The naïve approach is to embed every query and rely on vector similarity. That fails the moment a user types "over $20,000" — the embedding doesn't know what $ or > mean numerically. So the search endpoint inspects the query first: numeric tokens (currency, percentages, comparisons) route to parameterised SQL against total_amount / tax_rate; everything else routes to Pinecone. Users get one box; the backend picks the right index.

Zod schema as the contract between LLM and DB

The extraction prompt asks for an object that matches a Zod schema, and the schema is also the type that's written to Postgres. If GPT returns malformed JSON, parsing fails before any DB write — there's no "partially extracted" row. Same schema doubles as runtime validation on the API responses.

Auto-init schema on first request

DB tables are created on the first request that touches them — no manual migration script in the deploy pipeline, no db:setup step that has to be remembered. npm run db:init exists as an escape hatch for testing, but the production happy path doesn't use it.
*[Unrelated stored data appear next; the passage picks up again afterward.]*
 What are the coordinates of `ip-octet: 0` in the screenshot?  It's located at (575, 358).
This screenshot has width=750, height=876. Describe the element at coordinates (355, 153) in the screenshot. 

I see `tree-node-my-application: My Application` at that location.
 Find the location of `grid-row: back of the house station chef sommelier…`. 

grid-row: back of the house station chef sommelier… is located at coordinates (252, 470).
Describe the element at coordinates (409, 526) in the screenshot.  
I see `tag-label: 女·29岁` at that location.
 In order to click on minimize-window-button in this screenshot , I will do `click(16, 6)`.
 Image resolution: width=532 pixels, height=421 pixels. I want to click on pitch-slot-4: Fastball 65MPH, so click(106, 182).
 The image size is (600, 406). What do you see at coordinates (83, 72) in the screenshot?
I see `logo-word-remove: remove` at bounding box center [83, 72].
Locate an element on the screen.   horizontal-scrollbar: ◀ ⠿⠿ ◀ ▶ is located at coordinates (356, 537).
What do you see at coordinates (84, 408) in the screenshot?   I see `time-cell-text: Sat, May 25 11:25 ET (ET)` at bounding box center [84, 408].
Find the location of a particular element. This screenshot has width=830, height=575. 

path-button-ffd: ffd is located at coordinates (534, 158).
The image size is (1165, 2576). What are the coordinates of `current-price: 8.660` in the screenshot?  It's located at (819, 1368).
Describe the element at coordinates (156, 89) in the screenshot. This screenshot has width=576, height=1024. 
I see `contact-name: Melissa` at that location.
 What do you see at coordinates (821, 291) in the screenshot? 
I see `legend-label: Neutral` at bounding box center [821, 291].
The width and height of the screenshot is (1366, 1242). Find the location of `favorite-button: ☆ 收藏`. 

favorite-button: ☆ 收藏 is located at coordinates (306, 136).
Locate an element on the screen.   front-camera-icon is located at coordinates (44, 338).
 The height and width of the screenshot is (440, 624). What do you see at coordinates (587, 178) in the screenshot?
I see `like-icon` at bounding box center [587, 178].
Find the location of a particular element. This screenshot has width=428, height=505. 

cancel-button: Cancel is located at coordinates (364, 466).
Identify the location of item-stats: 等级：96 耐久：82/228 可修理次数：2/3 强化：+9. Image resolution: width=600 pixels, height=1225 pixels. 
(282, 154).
1024-dim embeddings to match Pinecone

text-embedding-3-small is configured to output 1024 dimensions instead of its default 1536. That's chosen specifically to fit the Pinecone Serverless cosine-1024 index — same index, same vector store, reused across this and the support-chatbot case study without spinning up a second pod.

Outcome

The pipeline ships into client products that need typed extraction from documents — invoices, receipts, contracts, forms — without rewriting the schema-driven prompt, the hybrid retrieval router, or the private-blob serving pattern.